Some - such as Argos - will not have it ready until the end of 2004. And there are others who will not be ready until the end of 2005.
Denise Tait is the project manager for Chip and Pin at WH Smiths. She told the programme:
"Our Chip and Pin roll-out will start in February 2004 and we expect it to finish [towards] the end of 2005."
She added that the Chip and Pin solution is tied into the roll-out of the new till system, which will not be complete until January 2005.
Waitrose, Boots and Sainsbury's all told the programme they will not be ready until some time in 2005.
But from the end of December 2004, retailers and restaurateurs who do not have the technology installed become liable for fraud, rather than the card issuer.

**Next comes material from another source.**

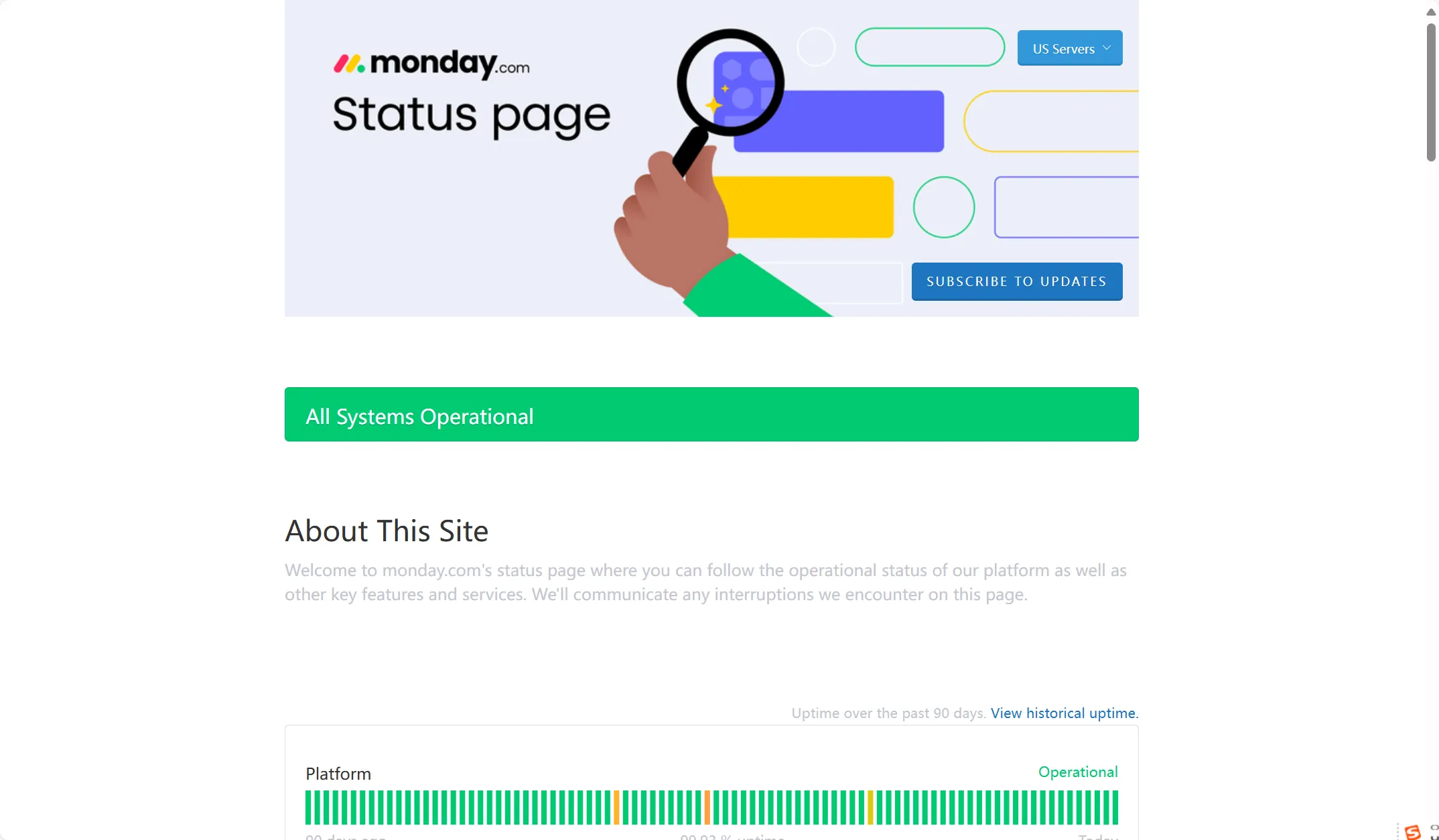Select the All Systems Operational status banner
The height and width of the screenshot is (840, 1439).
pyautogui.click(x=711, y=414)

With this in mind, Denise Tait said that WH Smiths has decided to focus on stores that experience high levels of fraud:
"The areas with highest card fraud will be the areas that get our Chip and Pin solution first.
"It is likely that fraudsters will go to the stores that do not have Chip and Pin, but we hope to combat fraud before the end of 2005."
Lloyds TSB's Chip and Pin expert is Helen Van Orten. She told the programme it hoped to have most customers rolled-out by the end of 2004.
And she continued: "All new customers will get a Chip and Pin card.
"As people lose their cards they will be replaced with a Chip and Pin card, and as they renew their card, all the new cards that we issue will be Chip and Pin cards.
"So certainly by the middle of 2005 we will definitely be Chip and Pin enabled for all our customers."
Lloyds is the first bank to start seriously sending out Chip and Pin cards, but even it will not be fully finished until 2005.
Halifax & Bank of Scotland says only half its customers will have the new cards by end of next year, and full roll-out will not be complete until the end of 2005.
HSBC meanwhile will take two years to get all of its six million customers up to speed.
And despite being involved in a Northampton trial, Barclaycard will not issue a single card until after Christmas, and cannot say when it will finish the upgrade.
BBC Radio 4's Money Box was broadcast on Saturday, 29 November at 1204 GMT.
The programme was repeated on Sunday, 30 November, 2003 at 2102 GMT.